1 files changed, 90 insertions, 0 deletions
diff --git a/compiler/locomotiv/README.md b/compiler/locomotiv/README.md
new file mode 100644
index 000000000..9569f6ea3
--- /dev/null
+++ b/compiler/locomotiv/README.md
@@ -0,0 +1,90 @@
+# locomotiv
+_locomotiv_ is a reference interpreter for _loco_ IR.
+
+# Purpose
+- _locomotiv_ would serve as code level specification and reference implementation for loco IR.
+- _locomotiv_ is required for loco-related tools to be tested.
+
+# Sample code to use locomotiv library
+This sample code shows how to use locomotiv. Please refer to `src/Session.test.cpp` as well for actual usage.
+```cpp
+template <typename T> using Buffer = nncc::core::ADT::tensor::Buffer<T>
+
+loco::Graph *graph;
+// ... building graph ...
+
+// Open interpreter session
+locomotiv::Session sess(graph);
+
+for (uint32_t i = 0; i < s.input_size(); ++i)
+{
+  Buffer<type> buffer;
+  // ... building buffer ...
+
+  locomotiv::NodeData input_data = locomotiv::make_data(buffer);
+
+  sess.set_input(i, input_data);
+}
+
+// Run inference
+sess.infer();
+
+// Query inferred output
+locomotiv::NodeData *output_data = sess.get_output(query_index);
+
+// Get buffer according to data type
+switch(output_data->dtype())
+{
+case loco::DataType::S32:
+{
+  Buffer<int32_t> output_buffer = output_data->as_s32_bufptr();
+  // Do something
+  break;
+}
+case loco::DataType::FLOAT32:
+{
+  Buffer<float> output_buffer = output_data->as_f32_bufptr();
+  // Do something
+  break;
+}
+// ...
+}
+```
+
+# How to support new loco node execution: recommended guide
+
+## Steps to support new loco node
+1. First of all, understand semantics of the node to newly support, especially on calculation spec and valid use cases.

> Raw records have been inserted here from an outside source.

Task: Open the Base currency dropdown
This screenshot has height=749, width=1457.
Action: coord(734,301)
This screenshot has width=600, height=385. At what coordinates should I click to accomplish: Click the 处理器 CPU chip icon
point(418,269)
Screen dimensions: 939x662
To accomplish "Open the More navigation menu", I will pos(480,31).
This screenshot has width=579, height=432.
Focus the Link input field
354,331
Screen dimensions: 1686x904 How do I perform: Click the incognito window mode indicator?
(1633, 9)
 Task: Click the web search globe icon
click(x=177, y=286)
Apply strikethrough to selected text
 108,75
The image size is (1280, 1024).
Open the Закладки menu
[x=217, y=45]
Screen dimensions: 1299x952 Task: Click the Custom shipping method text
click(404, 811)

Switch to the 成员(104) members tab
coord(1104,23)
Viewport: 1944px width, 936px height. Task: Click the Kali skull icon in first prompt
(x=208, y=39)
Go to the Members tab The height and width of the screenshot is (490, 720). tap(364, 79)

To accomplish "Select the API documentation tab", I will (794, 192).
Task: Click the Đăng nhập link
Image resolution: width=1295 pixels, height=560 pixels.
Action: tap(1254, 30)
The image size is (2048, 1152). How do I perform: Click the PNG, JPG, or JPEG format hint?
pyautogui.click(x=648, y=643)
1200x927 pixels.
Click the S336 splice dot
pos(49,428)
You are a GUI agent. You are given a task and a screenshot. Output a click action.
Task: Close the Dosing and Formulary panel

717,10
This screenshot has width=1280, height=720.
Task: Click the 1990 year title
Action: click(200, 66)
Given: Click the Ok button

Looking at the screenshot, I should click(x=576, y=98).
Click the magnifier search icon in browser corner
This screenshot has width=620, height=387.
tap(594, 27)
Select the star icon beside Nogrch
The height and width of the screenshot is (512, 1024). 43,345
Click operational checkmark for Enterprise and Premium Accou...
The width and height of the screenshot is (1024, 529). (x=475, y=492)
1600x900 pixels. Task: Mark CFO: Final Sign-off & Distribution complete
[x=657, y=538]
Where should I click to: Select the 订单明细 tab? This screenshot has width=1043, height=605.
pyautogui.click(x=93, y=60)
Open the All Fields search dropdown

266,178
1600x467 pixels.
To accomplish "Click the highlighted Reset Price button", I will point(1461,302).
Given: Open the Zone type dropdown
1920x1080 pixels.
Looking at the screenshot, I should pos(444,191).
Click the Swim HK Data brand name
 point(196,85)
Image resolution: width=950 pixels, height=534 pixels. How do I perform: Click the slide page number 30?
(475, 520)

+2. Add the node to `locomotiv/src/Node.lst`. Please keep alphabetical order. This automatically declares `NodeExecution::execute(TheNode *)` and updates `NodeExecution::run()` to deal with the node.
+3. Define `execute(loco::TheNode *)` at `locomotiv/src/Node/TheNode.cpp`.
+4. Test new node execution at `locomotiv/src/Node/TheNode.test.cpp` if possible.
+
+### Note on internal data layout rule
+For each domain(see `loco::Domain`), `locomotiv` has fixed layout rule on how to store its data in memory.
+- Feature is represented as NHWC layout
+  - That is number of batch(N), height(H), width(W) and channel depth(C)
+- Filter is represented as NHWC layout
+  - That is number of filter(N), height(H), width(W) and input channel depth(C)
+- DepthwiseFilter is represented as HWCM layout
+  - That is height(H), width(W), input channel depth(C) and depth multiplier(M)
+- Matrix is represented as HW layout
+  - That is height(H), width(W)
+
+### Notes on step 3
+- Mocking Tensorflow lite `reference_op.h` might be a good place to start.
+- `execute()` can be called multiple time. It just recalculates and updates annotated data. So it should `erase_annot_data()` before newly `annot_data()`.
+- Most node execution behaviour would be implemented for each data type.
+- `execute()` should throw runtime error on invalid cases. Some of these cases are explained:
+  - Invalid argument node
+    - e.g.) Pull -> MaxPool2D is invalid as MaxPool2D requires feature map as its argument.
+  - Lack of argument data
+    - e.g.) Given 'Pull -> Push' graph. On execution of Push, if no NodeData annotated to Pull, it is invalid.
+  - Mismatch of argument shapes
+    - e.g.) Addition between 2x2 and 3x3 tensor is invalid
+    - e.g.) MaxPool2D expects its ifm to be 4D feature, otherwise invalid.
+  - Mismatch between node's own information and inferred information
+    - Some node already have attributes like shape or data type. If inferred information is different with existing node's, it is invalid.
+
+### Recommendation on step 4 (test)
+- If the node has no arguments, create a node object and `NodeExecution::run()` on it. Check whether it operates correctly.
+- If the node has N(>= 1) arguments, make N pull node inputs, source them to the node to be tested. FeatureEncode or FilterEncode node may be required inbetween depending on the node's argument type. Then annotate N pull nodes with its data, `NodeExecution::run()` on the node to test, and check whether it operates correctly.